- EXERCISE 1
Copy out everything from "The four-step synthesis" down to "(37% yield), respectively." in the synthesis excerpt.
- EXERCISE 2
Write the next part of the synthesis excerpt, picking up after its final sentence.

- SOURCE EXTRACT
Chemical shifts (δ) are expressed in ppm, and coupling constants (J) are presented in Hz.

Fig. 3. Selected ¹H–¹H COSY (

) and HMBC (

) Correlations of 1

The four-step synthesis of (S)-1 and (R)-1 is shown in Fig. 4. Tyramine (2) was used as the starting material to prepare methyl-[2-(3,5-dibromo-4-hydroxyphenyl)ethyl]carbamate (4) in two steps. First, 2 was brominated by tetrabutylammonium tribromide to give 3,5-dibromotyramine¹⁹⁾ (3) in 63% yield. Subsequent acylation of 3 with a stoichiometric amount of methyl chloroformate at 0°C provided 4 in 56% yield. Commercially available (S)- and (R)-epichlorohydrins (5) were separately transformed in one step into the respective enantiomers 5-chloromethyl-2-oxazolidinone [(S)-6 and (R)-6, each ca. 40% yield] using potassium cyanate as the nucleophile to transform the oxirane ring into the oxazolidinone motif.²⁰⁾ Both (S)-6 and (R)-6 were finally coupled with 4 by base-mediated nucleophilic substitution to furnish (S)-1 (48% yield) and (R)-1 (37% yield), respectively.

- EXTRACTED ENTRIES
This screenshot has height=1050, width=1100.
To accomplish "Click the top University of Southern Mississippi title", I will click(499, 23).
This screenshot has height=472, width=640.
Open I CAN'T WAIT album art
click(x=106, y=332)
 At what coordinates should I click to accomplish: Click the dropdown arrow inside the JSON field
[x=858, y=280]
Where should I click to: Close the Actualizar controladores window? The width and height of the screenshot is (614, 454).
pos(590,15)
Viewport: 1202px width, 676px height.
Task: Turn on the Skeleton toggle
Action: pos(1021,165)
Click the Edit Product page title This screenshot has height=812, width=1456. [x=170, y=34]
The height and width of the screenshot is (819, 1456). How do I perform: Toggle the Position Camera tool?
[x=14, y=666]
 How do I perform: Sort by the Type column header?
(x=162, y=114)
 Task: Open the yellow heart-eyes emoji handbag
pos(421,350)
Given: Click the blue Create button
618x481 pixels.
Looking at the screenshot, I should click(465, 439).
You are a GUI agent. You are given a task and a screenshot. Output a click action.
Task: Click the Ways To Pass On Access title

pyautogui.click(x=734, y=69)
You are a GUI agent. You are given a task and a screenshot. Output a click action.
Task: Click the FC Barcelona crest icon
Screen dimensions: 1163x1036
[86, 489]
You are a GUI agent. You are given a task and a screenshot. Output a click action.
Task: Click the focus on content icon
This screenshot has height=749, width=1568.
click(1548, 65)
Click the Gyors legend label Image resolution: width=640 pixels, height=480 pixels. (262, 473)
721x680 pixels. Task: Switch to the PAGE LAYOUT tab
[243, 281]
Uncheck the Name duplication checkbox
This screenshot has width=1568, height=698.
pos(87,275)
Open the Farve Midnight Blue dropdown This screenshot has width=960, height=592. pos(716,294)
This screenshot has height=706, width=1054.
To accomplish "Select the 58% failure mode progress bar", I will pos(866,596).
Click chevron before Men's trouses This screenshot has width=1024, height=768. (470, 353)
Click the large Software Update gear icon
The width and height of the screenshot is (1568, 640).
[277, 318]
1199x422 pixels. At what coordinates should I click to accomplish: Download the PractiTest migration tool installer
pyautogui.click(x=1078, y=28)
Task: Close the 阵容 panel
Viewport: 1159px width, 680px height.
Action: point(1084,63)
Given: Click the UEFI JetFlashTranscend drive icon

- EXERCISE RESPONSE 1
The four-step synthesis of (S)-1 and (R)-1 is shown in Fig. 4. Tyramine (2) was used as the starting material to prepare methyl-[2-(3,5-dibromo-4-hydroxyphenyl)ethyl]carbamate (4) in two steps. First, 2 was brominated by tetrabutylammonium tribromide to give 3,5-dibromotyramine¹⁹⁾ (3) in 63% yield. Subsequent acylation of 3 with a stoichiometric amount of methyl chloroformate at 0°C provided 4 in 56% yield. Commercially available (S)- and (R)-epichlorohydrins (5) were separately transformed in one step into the respective enantiomers 5-chloromethyl-2-oxazolidinone [(S)-6 and (R)-6, each ca. 40% yield] using potassium cyanate as the nucleophile to transform the oxirane ring into the oxazolidinone motif.²⁰⁾ Both (S)-6 and (R)-6 were finally coupled with 4 by base-mediated nucleophilic substitution to furnish (S)-1 (48% yield) and (R)-1 (37% yield), respectively.

- EXERCISE RESPONSE 2
Fig. 4. Synthetic Scheme of (S)-1 and (R)-1

The ¹H-NMR data of the synthetic enantiomers were identical to that of natural 1. Determination of the specific rotation of the enantiomers clarified that (S)-1 {[α]_D²⁵ +21.4 (c=0.1, MeOH)} and natural 1 {[α]_D²⁵ +25.8 (c=0.1, MeOH)} possessed almost identical optical rotation values, whereas the optical rotation of (R)-1 was the opposite {[α]_D²⁵ −19.7 (c=0.3, MeOH)}. Thus, the absolute configuration at C-11 of natural 1 was unambiguously determined as S. Interestingly, measurement of the circular dichroism (CD) spectra of 1 and the synthetic enantiomers yielded no characteristic absorptions.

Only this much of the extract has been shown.